Copy every line of the data below exactly as given, except for the pictures.
* * * *
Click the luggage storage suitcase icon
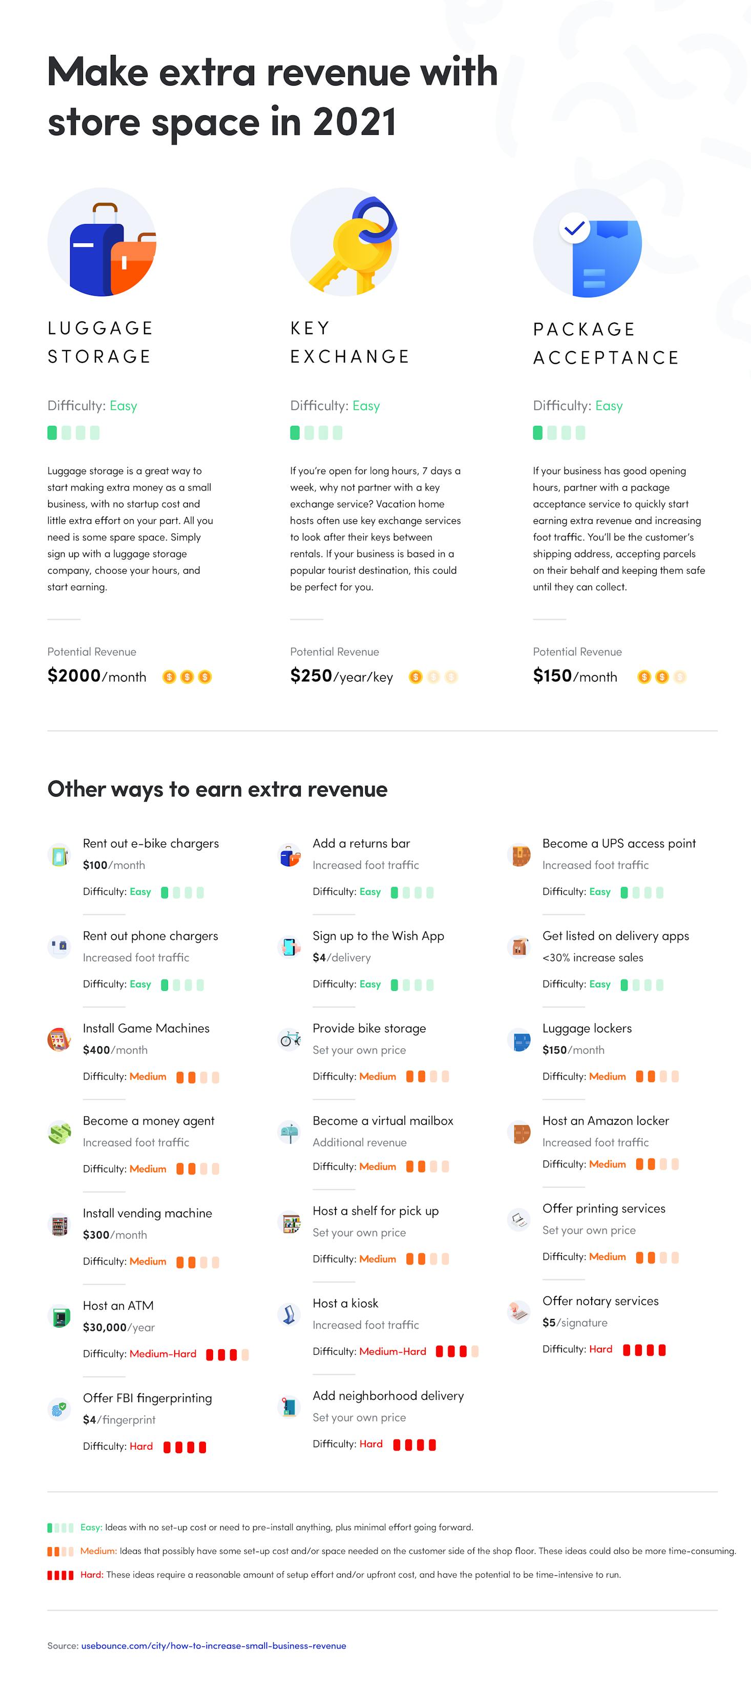The height and width of the screenshot is (1688, 751). click(102, 242)
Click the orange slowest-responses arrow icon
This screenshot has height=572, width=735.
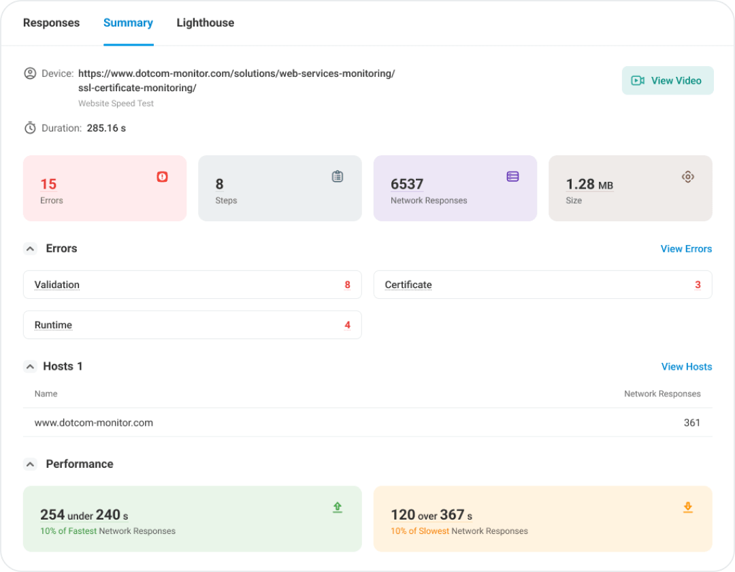(687, 507)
* * * *
- _WRITTEN SOLUTION_:
Click the luggage storage suitcase icon
The height and width of the screenshot is (1688, 751). click(102, 242)
Click the orange slowest-responses arrow icon
This screenshot has height=572, width=735.
(687, 507)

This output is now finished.